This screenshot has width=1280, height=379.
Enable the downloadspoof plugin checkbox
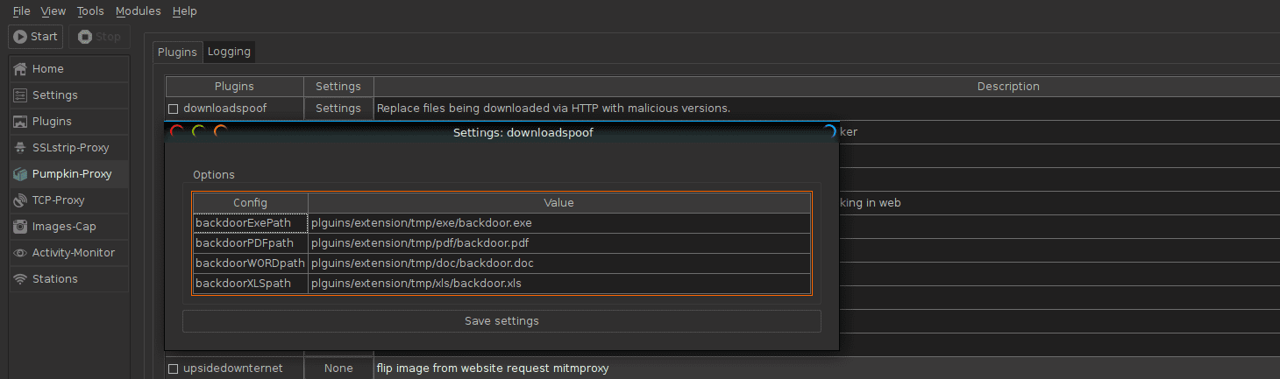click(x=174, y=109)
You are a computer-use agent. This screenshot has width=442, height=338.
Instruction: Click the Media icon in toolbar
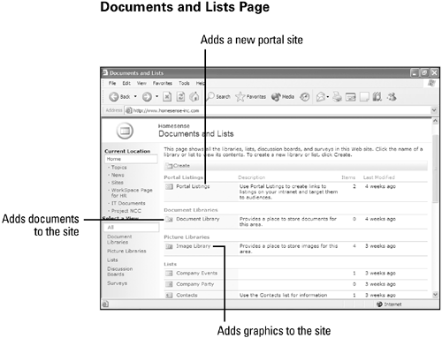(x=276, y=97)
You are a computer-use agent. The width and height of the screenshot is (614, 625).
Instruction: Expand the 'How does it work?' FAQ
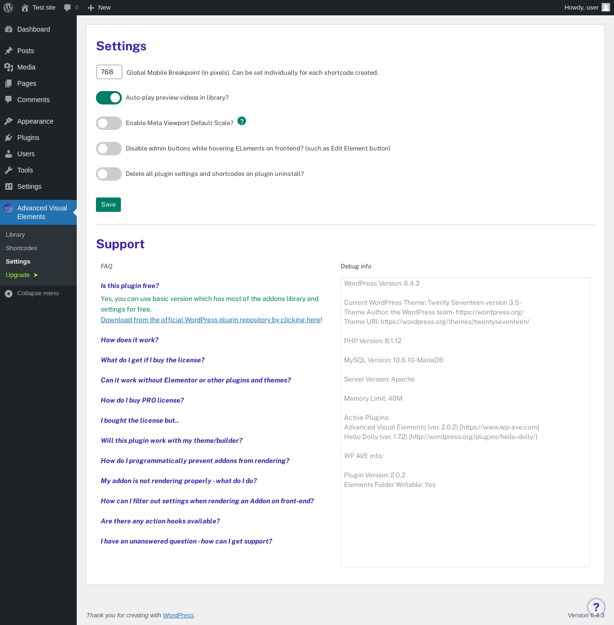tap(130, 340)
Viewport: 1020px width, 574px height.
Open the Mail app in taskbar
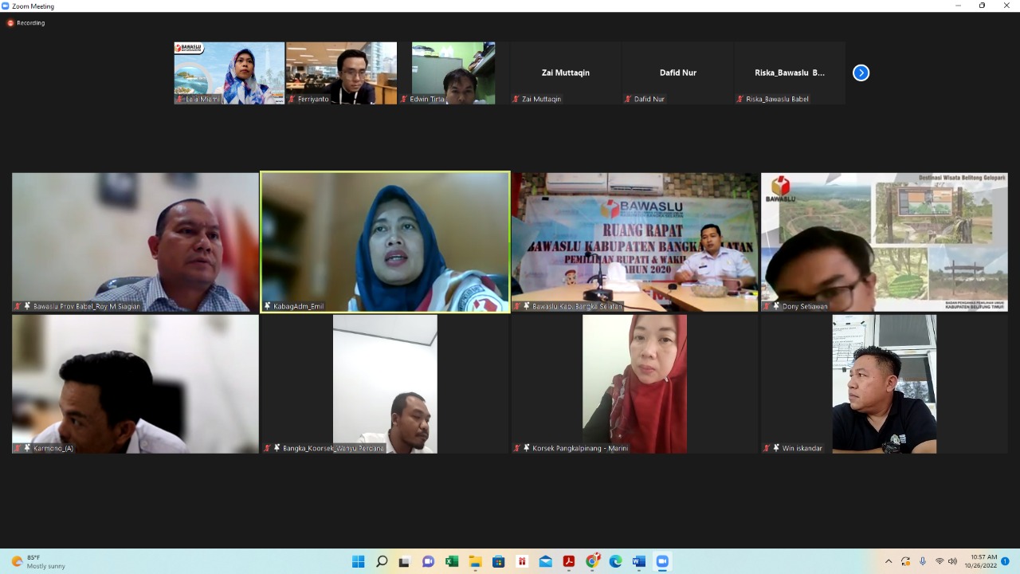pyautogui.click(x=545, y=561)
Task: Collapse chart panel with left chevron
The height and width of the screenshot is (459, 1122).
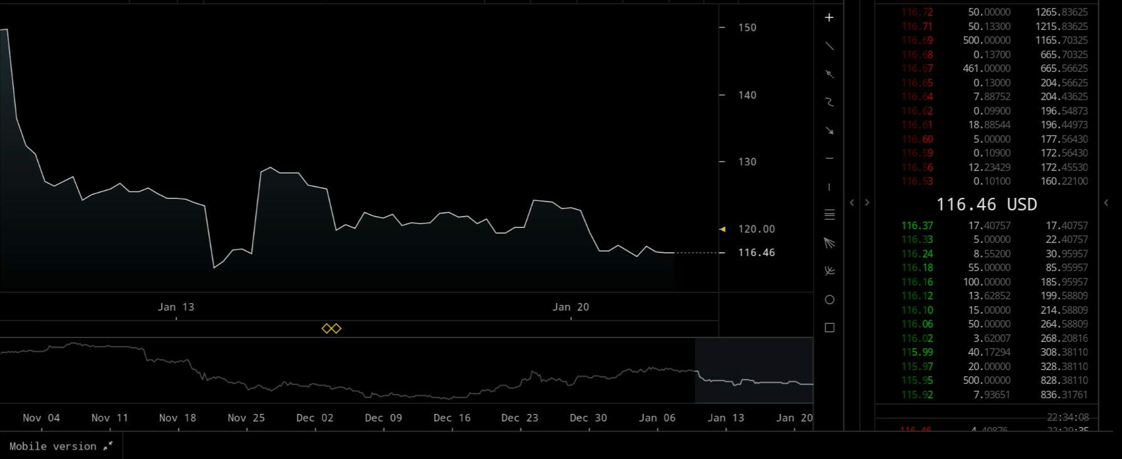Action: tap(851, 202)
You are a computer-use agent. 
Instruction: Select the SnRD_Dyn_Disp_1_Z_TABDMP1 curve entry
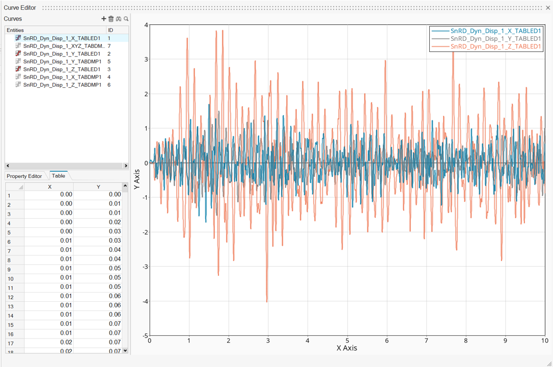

§

■ **DIRECTIONS**:
Search the data above for the string "agent". Report every line where it is found.

■ **ANSWER FOR THIS EXERCISE**:
You are a computer-use agent. This screenshot has width=442, height=338.
You are a computer-use agent. The width and height of the screenshot is (614, 625).
You are a computer-use agent. 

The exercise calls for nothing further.